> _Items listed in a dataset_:
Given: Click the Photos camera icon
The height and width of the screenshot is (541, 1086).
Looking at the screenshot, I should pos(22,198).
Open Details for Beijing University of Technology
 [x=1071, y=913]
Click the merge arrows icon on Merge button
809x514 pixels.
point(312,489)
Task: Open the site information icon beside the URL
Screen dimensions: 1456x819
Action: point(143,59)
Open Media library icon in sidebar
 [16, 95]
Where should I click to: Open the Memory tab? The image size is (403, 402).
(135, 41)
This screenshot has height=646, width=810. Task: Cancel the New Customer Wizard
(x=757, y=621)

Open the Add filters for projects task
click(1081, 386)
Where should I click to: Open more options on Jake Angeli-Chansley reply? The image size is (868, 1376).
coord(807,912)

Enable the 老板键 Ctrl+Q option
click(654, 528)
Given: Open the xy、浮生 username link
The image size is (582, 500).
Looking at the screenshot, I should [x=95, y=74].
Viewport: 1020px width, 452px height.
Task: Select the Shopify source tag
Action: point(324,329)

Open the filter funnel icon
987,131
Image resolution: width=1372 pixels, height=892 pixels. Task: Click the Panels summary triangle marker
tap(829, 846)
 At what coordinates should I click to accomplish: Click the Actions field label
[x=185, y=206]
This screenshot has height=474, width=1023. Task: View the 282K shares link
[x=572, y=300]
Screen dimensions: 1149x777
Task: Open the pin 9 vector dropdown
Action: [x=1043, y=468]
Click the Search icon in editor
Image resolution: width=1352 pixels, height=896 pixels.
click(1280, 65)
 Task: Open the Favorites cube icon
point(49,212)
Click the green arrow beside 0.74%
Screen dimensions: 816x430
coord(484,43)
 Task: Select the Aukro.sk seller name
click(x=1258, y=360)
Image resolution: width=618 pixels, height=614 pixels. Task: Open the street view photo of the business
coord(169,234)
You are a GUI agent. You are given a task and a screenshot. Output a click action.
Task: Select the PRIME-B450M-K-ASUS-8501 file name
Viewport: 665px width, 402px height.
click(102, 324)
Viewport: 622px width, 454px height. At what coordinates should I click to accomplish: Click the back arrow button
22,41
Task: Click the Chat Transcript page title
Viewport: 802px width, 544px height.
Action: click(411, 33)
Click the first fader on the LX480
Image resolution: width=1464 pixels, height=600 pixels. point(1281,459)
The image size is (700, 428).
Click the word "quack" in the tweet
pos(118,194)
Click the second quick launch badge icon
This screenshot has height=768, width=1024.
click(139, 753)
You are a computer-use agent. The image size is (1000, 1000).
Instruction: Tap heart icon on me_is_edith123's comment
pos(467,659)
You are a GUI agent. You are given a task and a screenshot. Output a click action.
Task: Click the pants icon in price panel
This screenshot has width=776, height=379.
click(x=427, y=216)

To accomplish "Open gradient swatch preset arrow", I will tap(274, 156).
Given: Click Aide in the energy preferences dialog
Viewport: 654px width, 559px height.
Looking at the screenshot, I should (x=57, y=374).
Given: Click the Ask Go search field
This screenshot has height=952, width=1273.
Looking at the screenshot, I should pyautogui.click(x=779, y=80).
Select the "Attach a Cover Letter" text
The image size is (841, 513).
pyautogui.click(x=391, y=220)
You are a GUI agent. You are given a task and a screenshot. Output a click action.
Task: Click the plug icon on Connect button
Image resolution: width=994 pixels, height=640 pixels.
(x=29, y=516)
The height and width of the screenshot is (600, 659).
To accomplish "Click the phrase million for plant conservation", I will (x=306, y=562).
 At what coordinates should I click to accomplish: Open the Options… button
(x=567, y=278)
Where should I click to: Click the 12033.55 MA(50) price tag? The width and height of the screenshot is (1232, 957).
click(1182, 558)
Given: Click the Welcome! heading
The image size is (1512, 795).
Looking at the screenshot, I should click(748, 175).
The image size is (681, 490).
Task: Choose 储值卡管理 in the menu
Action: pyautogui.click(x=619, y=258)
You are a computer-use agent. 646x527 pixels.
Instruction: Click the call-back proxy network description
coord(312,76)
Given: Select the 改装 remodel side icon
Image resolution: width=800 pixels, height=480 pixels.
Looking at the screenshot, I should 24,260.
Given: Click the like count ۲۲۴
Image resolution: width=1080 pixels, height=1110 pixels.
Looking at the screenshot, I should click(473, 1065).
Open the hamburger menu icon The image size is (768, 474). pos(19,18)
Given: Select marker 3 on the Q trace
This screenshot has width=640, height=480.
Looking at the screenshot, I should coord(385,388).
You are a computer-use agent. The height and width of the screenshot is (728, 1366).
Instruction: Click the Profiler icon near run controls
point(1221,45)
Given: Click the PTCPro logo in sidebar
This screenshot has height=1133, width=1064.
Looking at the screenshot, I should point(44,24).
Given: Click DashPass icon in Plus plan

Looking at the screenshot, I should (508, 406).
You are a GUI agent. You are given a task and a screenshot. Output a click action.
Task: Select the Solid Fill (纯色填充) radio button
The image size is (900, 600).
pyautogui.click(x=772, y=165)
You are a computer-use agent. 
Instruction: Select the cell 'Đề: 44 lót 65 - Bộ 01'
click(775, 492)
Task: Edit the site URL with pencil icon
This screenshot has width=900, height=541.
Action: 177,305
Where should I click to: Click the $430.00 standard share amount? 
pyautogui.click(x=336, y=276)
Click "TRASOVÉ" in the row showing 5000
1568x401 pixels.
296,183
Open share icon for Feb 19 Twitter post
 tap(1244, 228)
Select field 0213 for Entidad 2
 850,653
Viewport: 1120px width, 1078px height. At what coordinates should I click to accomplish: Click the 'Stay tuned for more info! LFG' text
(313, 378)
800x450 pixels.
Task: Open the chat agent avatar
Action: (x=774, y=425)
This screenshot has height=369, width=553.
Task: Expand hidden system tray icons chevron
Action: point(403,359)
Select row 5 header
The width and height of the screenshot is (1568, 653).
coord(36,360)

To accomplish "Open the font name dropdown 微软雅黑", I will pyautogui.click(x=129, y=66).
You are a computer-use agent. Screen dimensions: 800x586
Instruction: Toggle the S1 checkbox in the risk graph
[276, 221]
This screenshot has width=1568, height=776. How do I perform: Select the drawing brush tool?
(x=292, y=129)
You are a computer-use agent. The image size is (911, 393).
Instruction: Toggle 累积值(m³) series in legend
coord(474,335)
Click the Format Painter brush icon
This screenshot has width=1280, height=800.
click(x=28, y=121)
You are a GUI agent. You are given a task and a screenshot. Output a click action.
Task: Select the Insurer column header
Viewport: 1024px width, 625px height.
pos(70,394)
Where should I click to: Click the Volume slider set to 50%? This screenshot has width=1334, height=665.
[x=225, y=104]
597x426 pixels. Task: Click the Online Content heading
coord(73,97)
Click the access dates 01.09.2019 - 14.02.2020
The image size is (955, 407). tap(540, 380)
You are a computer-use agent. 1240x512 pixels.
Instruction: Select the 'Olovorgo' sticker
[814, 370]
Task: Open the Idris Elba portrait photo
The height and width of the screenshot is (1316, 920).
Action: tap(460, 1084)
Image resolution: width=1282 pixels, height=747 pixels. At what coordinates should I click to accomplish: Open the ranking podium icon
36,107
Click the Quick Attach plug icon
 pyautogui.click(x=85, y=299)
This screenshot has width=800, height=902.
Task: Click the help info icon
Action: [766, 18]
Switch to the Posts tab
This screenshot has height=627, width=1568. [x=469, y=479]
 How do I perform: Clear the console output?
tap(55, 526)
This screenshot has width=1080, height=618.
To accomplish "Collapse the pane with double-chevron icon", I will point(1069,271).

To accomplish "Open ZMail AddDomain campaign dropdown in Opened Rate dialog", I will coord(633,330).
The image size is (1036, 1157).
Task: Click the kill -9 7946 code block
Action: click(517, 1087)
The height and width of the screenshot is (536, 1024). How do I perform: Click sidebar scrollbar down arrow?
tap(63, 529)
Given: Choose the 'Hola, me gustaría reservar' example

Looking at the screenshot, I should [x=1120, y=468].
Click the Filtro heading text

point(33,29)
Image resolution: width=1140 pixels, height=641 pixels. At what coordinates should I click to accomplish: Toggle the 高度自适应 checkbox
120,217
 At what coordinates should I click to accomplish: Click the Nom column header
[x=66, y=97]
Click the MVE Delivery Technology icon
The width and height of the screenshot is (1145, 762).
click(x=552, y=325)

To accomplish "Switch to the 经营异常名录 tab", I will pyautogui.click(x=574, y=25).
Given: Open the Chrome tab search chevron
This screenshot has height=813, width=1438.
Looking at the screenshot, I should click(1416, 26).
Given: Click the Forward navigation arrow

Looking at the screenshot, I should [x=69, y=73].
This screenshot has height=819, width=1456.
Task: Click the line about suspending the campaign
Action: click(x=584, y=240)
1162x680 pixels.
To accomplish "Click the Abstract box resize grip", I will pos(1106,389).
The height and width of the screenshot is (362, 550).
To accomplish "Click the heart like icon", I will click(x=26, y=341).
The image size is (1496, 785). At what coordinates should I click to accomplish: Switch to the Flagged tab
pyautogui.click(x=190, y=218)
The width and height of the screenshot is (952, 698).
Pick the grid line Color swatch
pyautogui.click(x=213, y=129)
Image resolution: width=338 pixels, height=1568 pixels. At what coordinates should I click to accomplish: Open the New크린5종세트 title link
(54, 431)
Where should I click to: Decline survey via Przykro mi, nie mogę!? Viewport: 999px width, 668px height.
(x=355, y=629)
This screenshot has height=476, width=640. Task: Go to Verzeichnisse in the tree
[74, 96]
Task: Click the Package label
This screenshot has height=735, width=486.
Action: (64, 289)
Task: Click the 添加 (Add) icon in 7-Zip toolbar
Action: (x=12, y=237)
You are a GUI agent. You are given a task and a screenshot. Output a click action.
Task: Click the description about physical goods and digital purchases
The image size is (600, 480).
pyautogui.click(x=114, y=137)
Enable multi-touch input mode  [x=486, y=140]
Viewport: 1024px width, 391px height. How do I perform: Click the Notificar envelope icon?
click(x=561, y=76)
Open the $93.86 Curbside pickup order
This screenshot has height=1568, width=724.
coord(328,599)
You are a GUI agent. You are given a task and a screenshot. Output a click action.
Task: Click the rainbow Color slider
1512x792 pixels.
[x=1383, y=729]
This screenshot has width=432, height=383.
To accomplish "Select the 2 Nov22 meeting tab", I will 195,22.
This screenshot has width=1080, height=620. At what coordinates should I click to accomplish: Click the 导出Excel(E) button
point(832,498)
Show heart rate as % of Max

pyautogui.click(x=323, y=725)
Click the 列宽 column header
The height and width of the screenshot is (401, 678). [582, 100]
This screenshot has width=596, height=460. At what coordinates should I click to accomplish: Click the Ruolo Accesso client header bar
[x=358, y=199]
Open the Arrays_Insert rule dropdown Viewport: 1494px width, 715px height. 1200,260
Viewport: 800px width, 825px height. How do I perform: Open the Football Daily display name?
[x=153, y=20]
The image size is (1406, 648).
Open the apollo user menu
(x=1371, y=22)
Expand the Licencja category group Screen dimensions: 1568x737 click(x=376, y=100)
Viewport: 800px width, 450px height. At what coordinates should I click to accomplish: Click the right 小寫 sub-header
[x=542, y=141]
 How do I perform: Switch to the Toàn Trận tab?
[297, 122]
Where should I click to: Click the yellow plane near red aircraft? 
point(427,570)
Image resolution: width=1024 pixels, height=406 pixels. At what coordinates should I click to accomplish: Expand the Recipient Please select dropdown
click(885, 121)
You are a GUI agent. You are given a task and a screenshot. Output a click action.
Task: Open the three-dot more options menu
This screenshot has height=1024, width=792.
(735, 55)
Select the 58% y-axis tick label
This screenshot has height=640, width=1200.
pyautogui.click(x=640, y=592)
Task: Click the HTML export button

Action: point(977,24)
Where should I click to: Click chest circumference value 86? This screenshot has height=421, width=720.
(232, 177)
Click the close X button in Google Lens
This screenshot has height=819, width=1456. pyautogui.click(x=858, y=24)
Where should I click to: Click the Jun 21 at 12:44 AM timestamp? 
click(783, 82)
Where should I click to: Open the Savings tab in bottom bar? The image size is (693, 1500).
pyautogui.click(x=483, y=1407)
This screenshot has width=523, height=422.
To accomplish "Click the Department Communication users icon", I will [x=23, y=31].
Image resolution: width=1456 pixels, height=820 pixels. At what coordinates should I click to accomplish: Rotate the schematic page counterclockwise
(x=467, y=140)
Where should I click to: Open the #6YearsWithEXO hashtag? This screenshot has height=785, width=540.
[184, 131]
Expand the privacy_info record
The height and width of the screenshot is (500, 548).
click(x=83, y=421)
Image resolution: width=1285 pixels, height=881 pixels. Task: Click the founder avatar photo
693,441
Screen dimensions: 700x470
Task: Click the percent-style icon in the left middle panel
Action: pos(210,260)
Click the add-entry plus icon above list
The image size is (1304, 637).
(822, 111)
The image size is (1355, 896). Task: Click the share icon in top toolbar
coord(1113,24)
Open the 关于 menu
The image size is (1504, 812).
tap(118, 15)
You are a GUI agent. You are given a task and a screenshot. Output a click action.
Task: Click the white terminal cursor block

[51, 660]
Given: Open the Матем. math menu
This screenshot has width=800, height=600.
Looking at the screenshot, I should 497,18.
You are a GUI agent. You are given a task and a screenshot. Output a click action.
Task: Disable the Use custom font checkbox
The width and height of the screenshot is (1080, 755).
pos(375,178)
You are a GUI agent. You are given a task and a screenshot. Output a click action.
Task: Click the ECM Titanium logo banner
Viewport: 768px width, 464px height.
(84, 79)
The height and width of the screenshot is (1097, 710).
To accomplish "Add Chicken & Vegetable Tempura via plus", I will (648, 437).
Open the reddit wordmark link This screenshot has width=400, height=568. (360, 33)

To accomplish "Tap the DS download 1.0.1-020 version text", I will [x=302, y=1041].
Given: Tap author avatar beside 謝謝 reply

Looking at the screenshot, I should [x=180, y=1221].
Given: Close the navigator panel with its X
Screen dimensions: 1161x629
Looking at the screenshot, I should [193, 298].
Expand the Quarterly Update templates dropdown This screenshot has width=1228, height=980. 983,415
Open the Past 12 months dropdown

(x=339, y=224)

> _WHAT IS BEING ASKED_: Go through the data and return each line where the word "font" appears.

> _SOLUTION_:
To accomplish "Open the font name dropdown 微软雅黑", I will pyautogui.click(x=129, y=66).
Task: Disable the Use custom font checkbox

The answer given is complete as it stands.